Extract each line of the material below that contains the word "should".
Start of Material to process
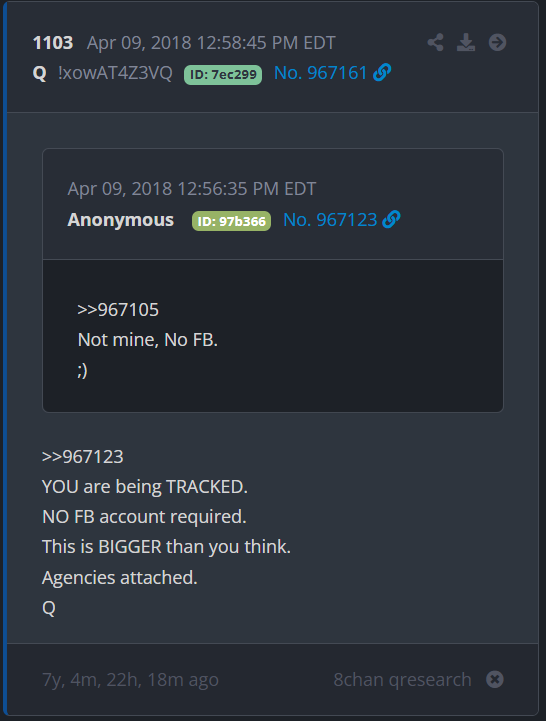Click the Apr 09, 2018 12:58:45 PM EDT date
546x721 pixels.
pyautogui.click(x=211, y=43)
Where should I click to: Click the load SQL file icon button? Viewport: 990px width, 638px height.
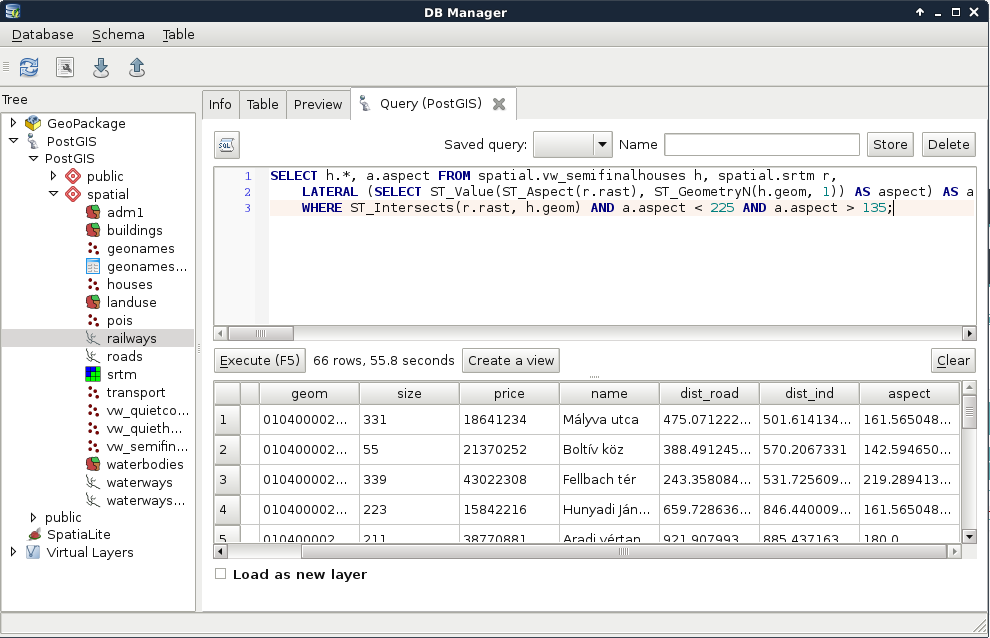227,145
End of Material to process
Start of Material to process
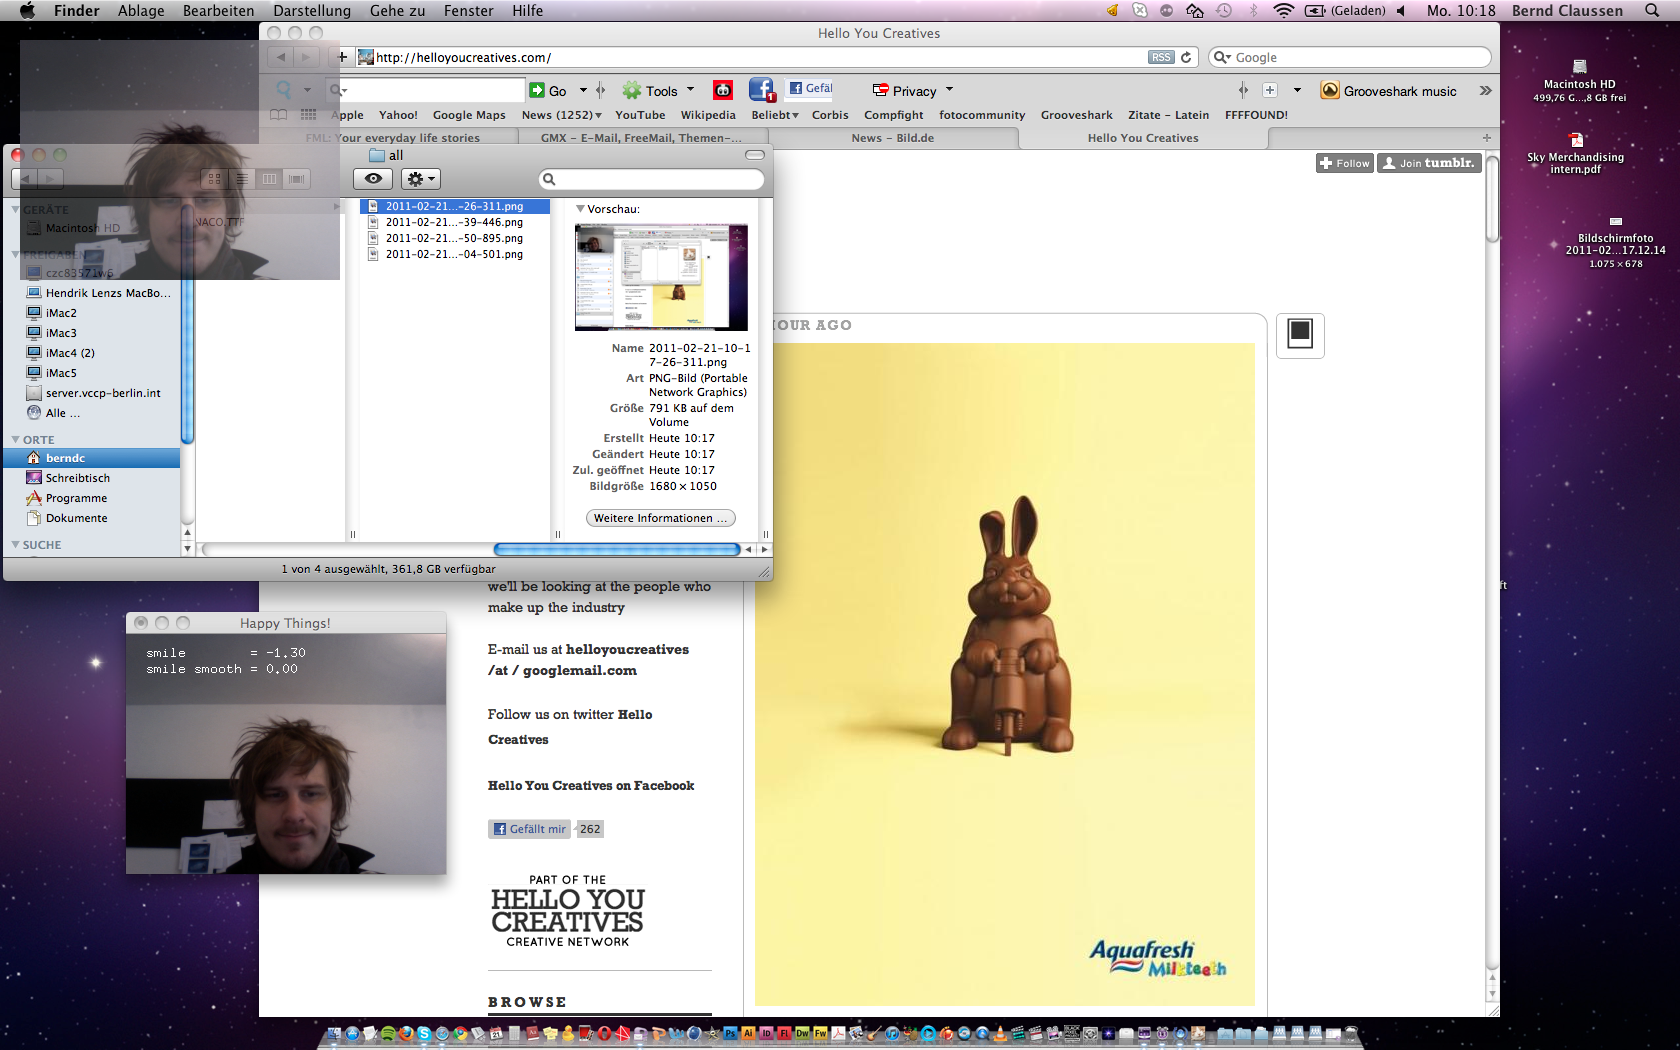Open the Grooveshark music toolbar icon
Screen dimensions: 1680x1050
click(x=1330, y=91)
End of Material to process
Start of Material to process
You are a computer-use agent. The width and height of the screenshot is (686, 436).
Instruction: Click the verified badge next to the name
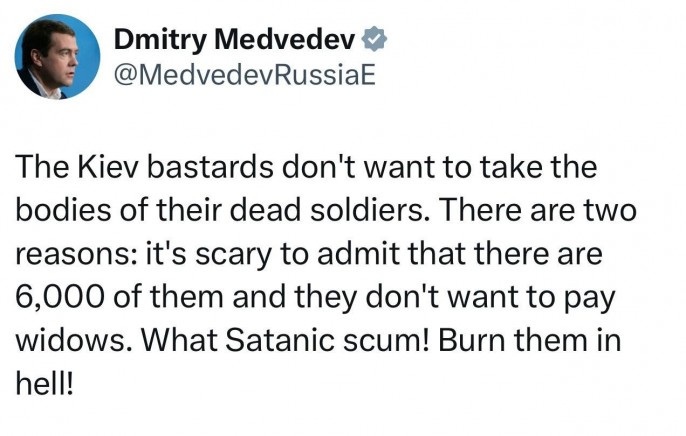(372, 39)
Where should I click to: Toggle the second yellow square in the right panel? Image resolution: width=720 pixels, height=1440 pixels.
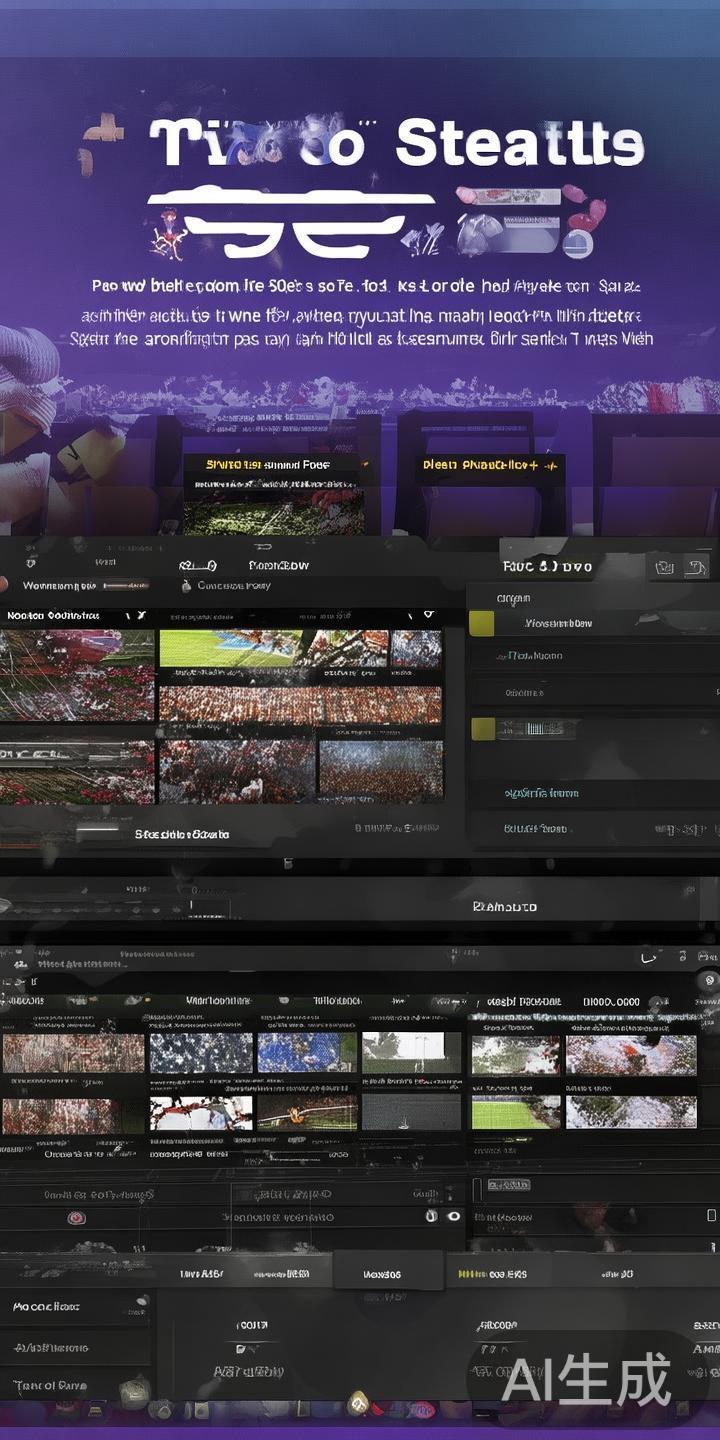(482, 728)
End of Material to process
## Completed task
Where should I click to: Click the load SQL file icon button? Viewport: 990px width, 638px height.
Where should I click to: Toggle the second yellow square in the right panel? Image resolution: width=720 pixels, height=1440 pixels.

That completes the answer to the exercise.